→ **TEXT SHOWN**:
The Component System
On top of the grid, each component type gets explicit sizing rules so it stays coherent no matter how a user arranges the workspace:
- Camera — stays strictly square to preserve the video aspect ratio: a single block (1×1) or a 2×2 square.
- Records — the most data-heavy component, so it earns more room: a vertical footprint by default (one block wide), up to two blocks wide and two or more blocks tall.
- Count — a single metric, kept to one 1×1 block so it stays simple beside heavier components.
These rules are not decoration; they are the contract that lets the grid guarantee a clean layout while still giving each data type the space it actually needs.

Putting It Together
To show the system working as a whole rather than as isolated parts, I assembled full sample views: a mock of the final product. They demonstrate a populated workspace — live camera feeds, a vehicle-flow record table, and a count tile, all sharing one coherent grid, with the interaction sidebar editing a selected component.

Visual System
The visual language stays sober on purpose. I drew the most restrained, minimal expression of Revia's existing brand — a palette built on a primary blue (#008DEC) and a deep neutral (#00416D), supported by lighter blue and neutral tones — to project the professionalism and reliability a B2B operator expects from monitoring software.

→ **DATA FOR REVIEW**:

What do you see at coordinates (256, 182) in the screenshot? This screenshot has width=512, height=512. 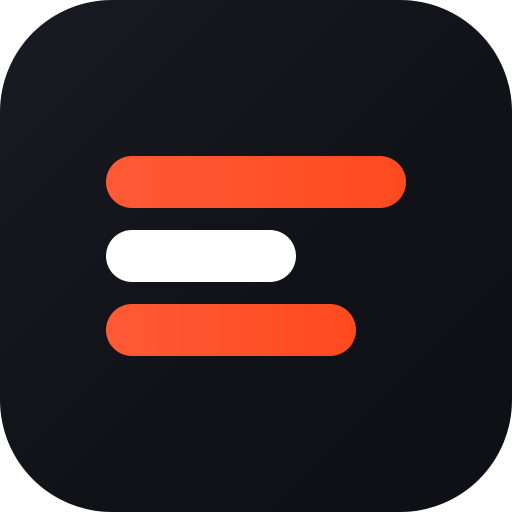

...

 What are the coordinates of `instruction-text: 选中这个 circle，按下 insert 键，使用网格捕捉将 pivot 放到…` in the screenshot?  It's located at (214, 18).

→ **THINGS TO DO**:
a) For each statement below, decide whether it agrees with the text about Revia's component system. Answer yes or no and quote the words from that text that settle it.
(i) The Camera component can occupy a 2×2 square.
(ii) The Count component may span two blocks wide.
(iii) The palette's primary blue is #00416D.
b) Pick up the text about Revia's component system after its last sentence and continue writing it.
The records have nothing to do with the text about Revia's component system.

→ **LIST OF ANSWERS**:
a)
(i) Yes: "a single block (1×1) or a 2×2 square."
(ii) No: "kept to one 1×1 block so it stays simple beside heavier components."
(iii) No: "a primary blue (#008DEC) and a deep neutral (#00416D)"

b)
Type is set in Inter: highly legible, neutral, and trivial to implement on the development side, a practical choice for the product's first complete UI iteration. The whole system was specified to be friendly to the eye and friendly to the engineer building it.

Outcome & Scope
The deliverable was a UI/UX guidelines document and the accompanying Figma source: a paid design proposal, handed off and signed off, which closed the engagement. It was not implemented; Revia continues to run in production on its existing interface.
The one verifiable result comes straight from the client. The CTO confirmed that the grid system resolved the development pain point he had identified — the unpredictable, free-resize layout that made the interface costly to build against. Reframing every component as a fixed-size widget on a predictable grid gave the engineering side a finite, buildable structure, which was the core problem the engagement set out to solve.